125: DARE meaning Drug Acquisition, Receipt, & Enjoyment?
101 and 108: Don't confuse my arguments with those of others. I'm talking about serious limits to gun access, not waiting periods or AWB.
116:It's just that pesky constitutional right ... that just ain't happening ever.
Plenty can be accomplished under the Constitution - even the Roberts Constitution.
But, yeah. It ain't happening. There was a time when serious gun law reform was possible, but that time has passed. As I said above, once the Overton Window moves sufficiently, we'll all look back and wonder why we were so upset about torture. Even if we're still a little disturbed about it, it just won't be worth fretting about because, hey, what are you going to do?
101: Wow, that's nutty (in the colloquial sense).
Well, at least you're not insisting that I'm nutty in the technical sense.
The current torture debate, while very important, isn't as important as a lot of other things. It isn't even as important as the government-sanctioned torture that has always been pretty routine in this country, and that is barely being debated at all.
U.S. gun policy has caused an enormous amount of grief. And there was a time when it was possible to talk about that grief sensibly. That time has passed, but I'd sure like to bring it back.
I'm talking about serious limits to gun access, not waiting periods or AWB.
Jesus Christ. She's already apologized, pf. Lay off.
128: Oooooh, speaking of which, Gawker says Meg Whitman's former domestic worker lady (she's Latina!) is scheduled to give a press conference from Gloria Allred's office at 11 am PT.
I am seriously excited for this.
No offense intended to AW Bear. gswift and I are using a bit of jargon to discuss the failure of the Average White Band.
Focusing on the homicide rate alone, while measurable, is a bad proxy for "violent crime" in general -- one thing I do know is that there's a fair bit of evidence that the UK has somewhat higher rates of overall violent crime, including rapes and assaults, than the US, though with a lower homicide rate. There are some intuitively plausible ways in which guns account for that difference (I don't think that e.g. fights in bars work the same way here as in Britain, in part because of the possibility that someone has a gun) but I think it's more likely based on culture, different kinds of criminal groups, and different police/sentencing practices.
In any case, I think it's clear that gun control as tried in the US has had very little effect on crime in the US.
123: You would concede that MADD has been tremdously successful in passing their legislative agenda, wouldn't you?
I don't know why you people are giving up on AWB so quickly.

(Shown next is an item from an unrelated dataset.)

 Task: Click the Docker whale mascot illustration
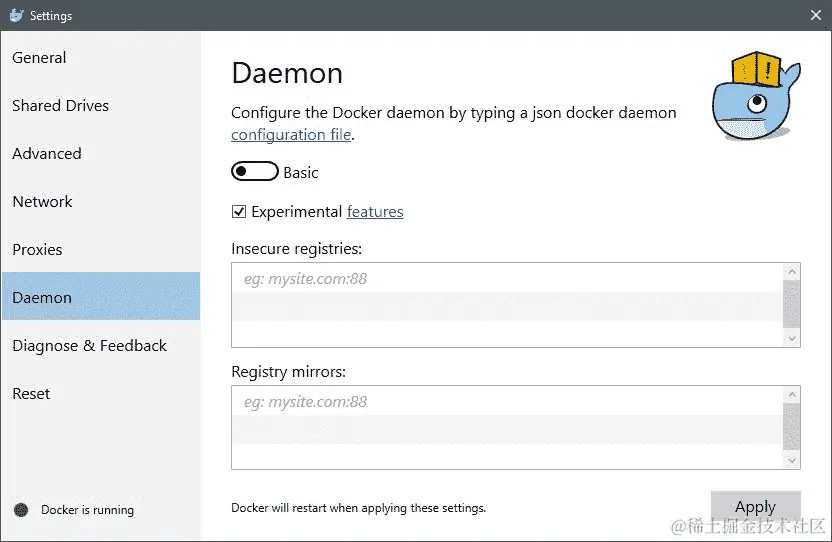point(756,100)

Don't underestimate 18th century British literature, even without rum and the lash.
This map shows that culture and economics have a pretty big impact.
138: it seems to track (with a couple of exceptions: New Jersey: The Safety State! New Mexico: You're A Dead Man!) pretty closely with this map. Violent crime per capita -- and optimally violent crime per capita mapped on a county-by-county level -- would be more useful.
138: I wonder why Mississippi is the regional outlier there. That's weird.
That is per capita. Or, rather, per 100,000 capita.
My studious viewing of true crime shows on ID Discovery tells me that all murders take place in FL. Sometimes Cali, but mostly FL.
I don't think that e.g. fights in bars work the same way here as in Britain, in part because of the possibility that someone has a gun
It's much more difficult to do that thing where you slide someone along the top of the bar in a British pub, because the beer pumps tend to get in the way. Also, European regulations have meant the virtual extinction of the honky-tonk piano player.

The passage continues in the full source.